Supervised learning of photoelectron counting in scintillator-based dark matter experiments

TL;DR

This paper demonstrates that a neural network can accurately count photoelectrons in scintillator detectors, outperforming traditional Bayesian methods, and improve event position reconstruction in dark matter experiments.

Contribution

It introduces a supervised learning approach using a multi-layer perceptron to count photoelectrons directly from raw pulse features, enhancing accuracy over existing methods.

Findings

Neural network outperforms Bayesian methods in PE counting.

Improved position reconstruction accuracy in MiniCLEAN.
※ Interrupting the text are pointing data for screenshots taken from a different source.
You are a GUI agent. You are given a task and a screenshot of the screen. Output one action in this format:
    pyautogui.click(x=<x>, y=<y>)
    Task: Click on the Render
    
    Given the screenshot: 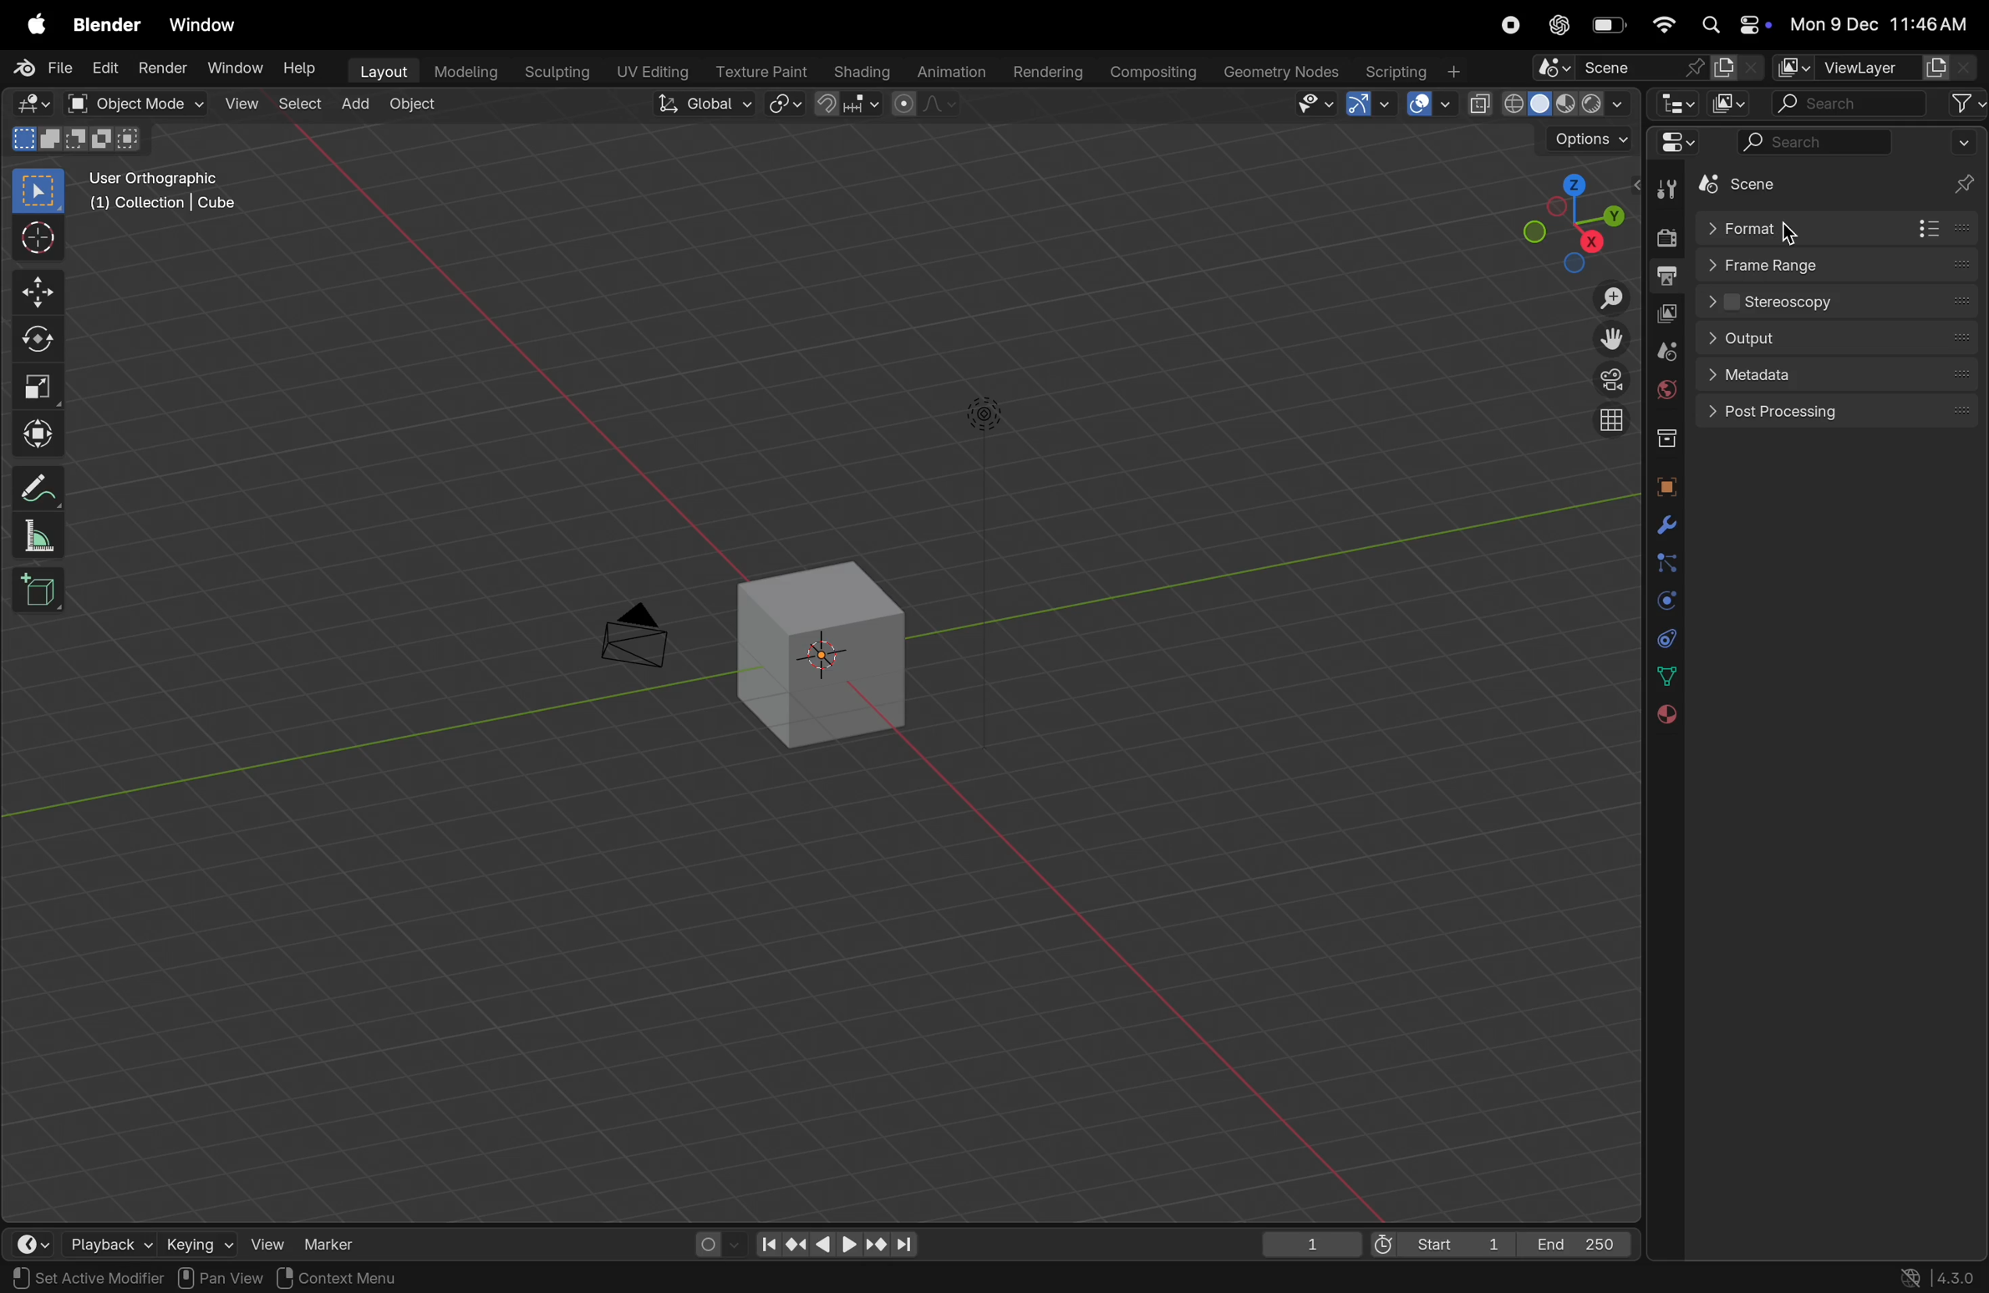 What is the action you would take?
    pyautogui.click(x=165, y=66)
    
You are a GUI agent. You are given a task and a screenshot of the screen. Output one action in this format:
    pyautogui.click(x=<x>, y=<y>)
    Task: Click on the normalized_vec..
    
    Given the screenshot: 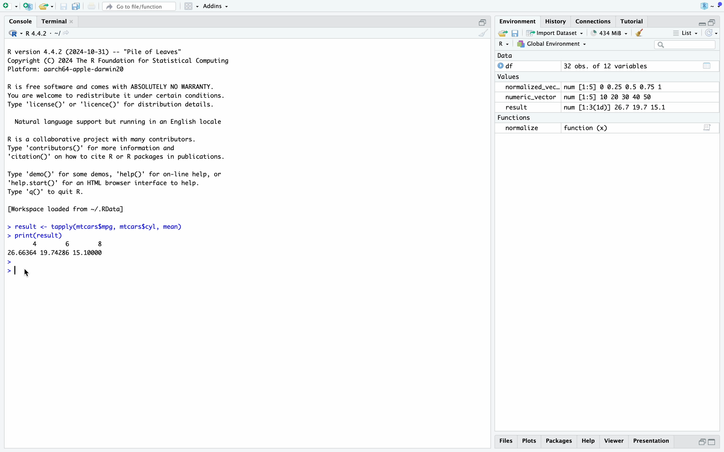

Applicable to fast scintillators with overlapping PEs.

Abstract

Many scintillator based detectors employ a set of photomultiplier tubes (PMT) to observe the scintillation light from potential signal and background events. It is important to be able to count the number of photoelectrons (PE) in the pulses observed in the PMTs, because the position and energy reconstruction of the events is directly related to how well the spatial distribution of the PEs in the PMTs as well as their total number might be measured. This task is challenging for fast scintillators, since the PEs often overlap each other in time. Standard Bayesian statistics methods are often used and this has been the method employed in analyzing the data from liquid argon experiments such as MiniCLEAN and DEAP. In this work, we show that for the MiniCLEAN detector it is possible to use a multi-layer perceptron to learn the number of PEs using only raw pulse features with better accuracy and precision than existing methods. This can even help to perform position reconstruction with better accuracy and precision, at least in some generic cases.